Km 85 - dislivello + 825 mt

 

Per evitare una inutile salita e discesa della strada diretta per Mostar, ho pensato di prendere la via di Grude e poi, per stradine secondarie, attraversare il paese di Donji Mamici e ritornare sulla statale che conduce a Siroki Brijeg e a Mostar. Passo la frontiera e la cittadina di Grude ma la realtà stradale è diversa da quella della mia carta. Chiedo in giro e tutti mi dicono:

“Devi tornare indietro a Grude e lì al semaforo va verso destra.”

Ma sulla la mia carta quella strada porta a Gradac, fuori rotta. Insisto:

“Io devo andare a Donji Mamici.”

E loro:

“Da chi vai a Donji Mamici? Conosci qualcuno laggiù? A casa di chi ti fermi?”

Bene o male trovo una stradina asfaltata per il mitico paese di Donji Mamici ma vado avanti per una decina di chilometri e nulla fa presagire che lo debba incontrare, non c’è un cartello indicatore, ci sono decine di strade tutte uguali, case sparse, non paesi. Vado a naso e con la bussola del Garmin verso nord-est, è quella la direzione giusta. Ma il paesaggio si fa sempre più rupestre, l’asfalto finisce. Fermo una VW Golf e l’uomo mi dice che di lì si va a tutt’altra parte.

“Devi tornare indietro!”

esclama perentorio.

Torno indietro. Boh. Penso che la mia carta geografica (Slovenia, Croazia, Bosnia-Erzegovina 1:300.000 dello Studio FMB di Bologna) è un magone e che dentro il Garmin c’è solo la carta dell’Italia. Realizzo improvvisamente di essermi perso. Torno comunque indietro, annuso alcuni percorsi che portano nel nulla. Entro nel cortile di una casa, esce una signora anziana, le chiedo:

“Devo andare a Donji Mamici”

Lei mi sorprende:

“Qui è Donji Mamici!”

E intanto chiama il marito che mi conferma il fatto e poi mi traccia una carta di suo pugno su un foglio sopra il vetro posteriore dell’auto lì parcheggiata, si dilunga anche in precise e circostanziate spiegazioni nella sua lingua, che naturalmente non capisco, mi vede perplesso e alla fine esclama:

“Ti accompagno, seguimi!”

Loro vanno avanti e io trotterello dietro la loro VW Golf grigia targata BiH con la bici, in cima alle salite e ai bivi mi aspettano e mi sorridono, andiamo avanti per un po’ per stradine variamente asfaltate e variamente sassose fino ad un punto in cui lui scende dalla macchina, indica la direzione con il braccio teso e l’indice puntato:

“Ora non puoi sbagliare più, vai avanti per una kilometra e poi la strada si allarga e sei sulla via giusta”

È il momento dei commiati. Mi chiede:

“Sei inglese o francese o che?”

“Sono Italiano!”

Mi stringe vigorosamente la mano e con grandi pacche sulla spalle mi fa:

“Sretan Put! Taljane!”

“Hvala! Hvala!”

•••

### Compito richiesto a
Riscrivi il racconto del viaggio verso Donji Mamici, dalla parte che inizia con le parole "Ma sulla la" fino a quella che termina con "a tutt’altra parte.", sostituendo "bussola" con "mappa".

### Voci elencate
•••

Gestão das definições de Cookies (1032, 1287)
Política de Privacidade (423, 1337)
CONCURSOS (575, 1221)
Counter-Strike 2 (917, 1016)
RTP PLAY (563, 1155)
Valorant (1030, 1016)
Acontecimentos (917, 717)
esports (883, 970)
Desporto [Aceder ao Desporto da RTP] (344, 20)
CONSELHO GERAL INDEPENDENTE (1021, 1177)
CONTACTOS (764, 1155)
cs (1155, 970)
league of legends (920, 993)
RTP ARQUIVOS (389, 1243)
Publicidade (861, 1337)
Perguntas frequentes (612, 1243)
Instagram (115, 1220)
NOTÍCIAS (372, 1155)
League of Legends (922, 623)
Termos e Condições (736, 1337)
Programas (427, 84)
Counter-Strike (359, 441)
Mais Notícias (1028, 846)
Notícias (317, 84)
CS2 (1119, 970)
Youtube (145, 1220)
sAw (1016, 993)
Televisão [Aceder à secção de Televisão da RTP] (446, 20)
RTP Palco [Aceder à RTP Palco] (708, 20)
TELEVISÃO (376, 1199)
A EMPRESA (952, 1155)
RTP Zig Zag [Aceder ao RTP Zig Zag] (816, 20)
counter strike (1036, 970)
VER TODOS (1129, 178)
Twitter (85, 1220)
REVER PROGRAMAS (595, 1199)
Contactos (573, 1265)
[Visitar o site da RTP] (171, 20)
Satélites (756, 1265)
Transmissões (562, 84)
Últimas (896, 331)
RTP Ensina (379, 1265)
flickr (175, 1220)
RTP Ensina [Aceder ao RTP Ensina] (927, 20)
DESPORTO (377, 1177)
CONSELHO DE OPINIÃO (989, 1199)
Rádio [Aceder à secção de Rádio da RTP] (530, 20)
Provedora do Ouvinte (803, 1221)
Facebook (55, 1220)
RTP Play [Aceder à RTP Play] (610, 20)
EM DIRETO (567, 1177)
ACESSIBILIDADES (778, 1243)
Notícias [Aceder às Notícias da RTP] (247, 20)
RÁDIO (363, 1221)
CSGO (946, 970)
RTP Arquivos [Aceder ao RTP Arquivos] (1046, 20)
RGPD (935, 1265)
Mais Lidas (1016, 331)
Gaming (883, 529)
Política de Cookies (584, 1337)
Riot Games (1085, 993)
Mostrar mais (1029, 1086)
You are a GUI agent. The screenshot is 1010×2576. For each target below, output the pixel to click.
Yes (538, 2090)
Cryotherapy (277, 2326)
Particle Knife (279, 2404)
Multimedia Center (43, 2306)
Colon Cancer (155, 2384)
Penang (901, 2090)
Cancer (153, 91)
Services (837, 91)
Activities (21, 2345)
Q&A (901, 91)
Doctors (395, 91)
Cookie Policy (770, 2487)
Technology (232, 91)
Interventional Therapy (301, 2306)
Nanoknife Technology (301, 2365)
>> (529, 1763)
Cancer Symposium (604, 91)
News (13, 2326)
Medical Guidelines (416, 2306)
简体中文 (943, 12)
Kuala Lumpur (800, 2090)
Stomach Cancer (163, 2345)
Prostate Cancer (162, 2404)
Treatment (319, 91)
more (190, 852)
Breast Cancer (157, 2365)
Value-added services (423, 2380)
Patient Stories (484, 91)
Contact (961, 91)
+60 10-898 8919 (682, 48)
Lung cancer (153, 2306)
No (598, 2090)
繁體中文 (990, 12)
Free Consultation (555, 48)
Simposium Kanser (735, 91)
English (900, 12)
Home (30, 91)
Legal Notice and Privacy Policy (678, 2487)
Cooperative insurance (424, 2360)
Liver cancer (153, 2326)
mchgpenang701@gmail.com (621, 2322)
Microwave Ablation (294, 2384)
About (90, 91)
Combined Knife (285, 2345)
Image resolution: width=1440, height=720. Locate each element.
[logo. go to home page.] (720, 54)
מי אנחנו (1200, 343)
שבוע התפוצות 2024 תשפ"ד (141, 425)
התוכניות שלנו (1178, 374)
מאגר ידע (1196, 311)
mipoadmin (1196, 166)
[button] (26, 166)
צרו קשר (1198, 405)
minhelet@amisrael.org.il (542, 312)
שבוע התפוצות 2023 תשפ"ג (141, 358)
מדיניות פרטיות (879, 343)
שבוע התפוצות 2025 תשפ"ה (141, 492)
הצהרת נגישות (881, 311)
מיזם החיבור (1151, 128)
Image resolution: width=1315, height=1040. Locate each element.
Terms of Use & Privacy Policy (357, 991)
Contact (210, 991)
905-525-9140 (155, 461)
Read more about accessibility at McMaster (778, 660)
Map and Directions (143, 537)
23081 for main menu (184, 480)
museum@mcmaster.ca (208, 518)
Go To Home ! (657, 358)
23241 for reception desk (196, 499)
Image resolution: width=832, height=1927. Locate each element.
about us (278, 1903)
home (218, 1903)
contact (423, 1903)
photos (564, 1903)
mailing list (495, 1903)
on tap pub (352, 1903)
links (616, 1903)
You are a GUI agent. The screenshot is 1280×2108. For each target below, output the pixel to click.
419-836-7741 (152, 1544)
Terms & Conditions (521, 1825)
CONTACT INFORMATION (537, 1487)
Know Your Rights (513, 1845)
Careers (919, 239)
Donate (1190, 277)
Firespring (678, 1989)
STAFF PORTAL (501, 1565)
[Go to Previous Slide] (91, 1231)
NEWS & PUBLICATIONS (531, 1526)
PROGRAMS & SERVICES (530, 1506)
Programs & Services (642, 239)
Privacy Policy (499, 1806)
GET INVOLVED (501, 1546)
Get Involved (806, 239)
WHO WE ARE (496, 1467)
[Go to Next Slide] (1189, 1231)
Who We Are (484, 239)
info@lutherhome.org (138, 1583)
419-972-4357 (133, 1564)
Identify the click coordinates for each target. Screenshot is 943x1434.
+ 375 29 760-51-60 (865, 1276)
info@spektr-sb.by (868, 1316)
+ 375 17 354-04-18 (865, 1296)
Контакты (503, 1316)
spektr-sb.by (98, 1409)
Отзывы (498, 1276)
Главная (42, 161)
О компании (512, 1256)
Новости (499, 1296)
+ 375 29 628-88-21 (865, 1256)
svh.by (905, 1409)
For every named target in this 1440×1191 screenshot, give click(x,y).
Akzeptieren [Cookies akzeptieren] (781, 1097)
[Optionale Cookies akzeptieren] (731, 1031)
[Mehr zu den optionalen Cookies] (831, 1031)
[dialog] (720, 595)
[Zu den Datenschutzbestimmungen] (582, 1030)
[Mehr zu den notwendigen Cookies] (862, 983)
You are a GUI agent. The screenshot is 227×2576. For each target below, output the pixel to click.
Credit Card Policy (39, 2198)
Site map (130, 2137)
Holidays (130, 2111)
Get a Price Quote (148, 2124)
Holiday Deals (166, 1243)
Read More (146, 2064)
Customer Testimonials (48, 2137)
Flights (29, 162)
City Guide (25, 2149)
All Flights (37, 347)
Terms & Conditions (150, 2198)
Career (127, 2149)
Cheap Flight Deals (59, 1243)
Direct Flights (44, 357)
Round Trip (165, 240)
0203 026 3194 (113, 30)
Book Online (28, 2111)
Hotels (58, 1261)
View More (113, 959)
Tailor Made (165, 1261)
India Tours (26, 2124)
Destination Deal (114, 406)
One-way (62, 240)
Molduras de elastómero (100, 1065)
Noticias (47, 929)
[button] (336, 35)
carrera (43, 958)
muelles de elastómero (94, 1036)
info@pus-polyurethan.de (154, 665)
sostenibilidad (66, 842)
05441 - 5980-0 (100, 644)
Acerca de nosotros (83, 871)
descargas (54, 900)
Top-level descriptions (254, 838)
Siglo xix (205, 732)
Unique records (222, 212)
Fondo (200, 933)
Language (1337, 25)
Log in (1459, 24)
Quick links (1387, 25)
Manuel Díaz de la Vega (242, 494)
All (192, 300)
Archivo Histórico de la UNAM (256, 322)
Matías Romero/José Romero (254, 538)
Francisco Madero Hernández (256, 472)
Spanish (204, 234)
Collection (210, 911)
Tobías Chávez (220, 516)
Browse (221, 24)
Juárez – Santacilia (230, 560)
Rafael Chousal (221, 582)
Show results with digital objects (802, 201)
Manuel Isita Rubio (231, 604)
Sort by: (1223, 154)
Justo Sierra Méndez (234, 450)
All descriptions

•••

### Compito richiesto b
Trasforma in elenco numerato le voci riportate sopra, dalla riga che contiene "Контакты (503, 1316)" fino a quella che contiene "Akzeptieren [Cookies akzeptieren] (781, 1097)", estremi inclusi e senza righe vuote.

### Soluzione esercizio a
Ma sulla la mia carta quella strada porta a Gradac, fuori rotta. Insisto:

“Io devo andare a Donji Mamici.”

E loro:

“Da chi vai a Donji Mamici? Conosci qualcuno laggiù? A casa di chi ti fermi?”

Bene o male trovo una stradina asfaltata per il mitico paese di Donji Mamici ma vado avanti per una decina di chilometri e nulla fa presagire che lo debba incontrare, non c’è un cartello indicatore, ci sono decine di strade tutte uguali, case sparse, non paesi. Vado a naso e con la mappa del Garmin verso nord-est, è quella la direzione giusta. Ma il paesaggio si fa sempre più rupestre, l’asfalto finisce. Fermo una VW Golf e l’uomo mi dice che di lì si va a tutt’altra parte.

### Soluzione esercizio b
1. Контакты (503, 1316)
2. spektr-sb.by (98, 1409)
3. Отзывы (498, 1276)
4. Главная (42, 161)
5. О компании (512, 1256)
6. Новости (499, 1296)
7. + 375 29 628-88-21 (865, 1256)
8. svh.by (905, 1409)
9. For every named target in this 1440×1191 screenshot, give click(x,y).
10. Akzeptieren [Cookies akzeptieren] (781, 1097)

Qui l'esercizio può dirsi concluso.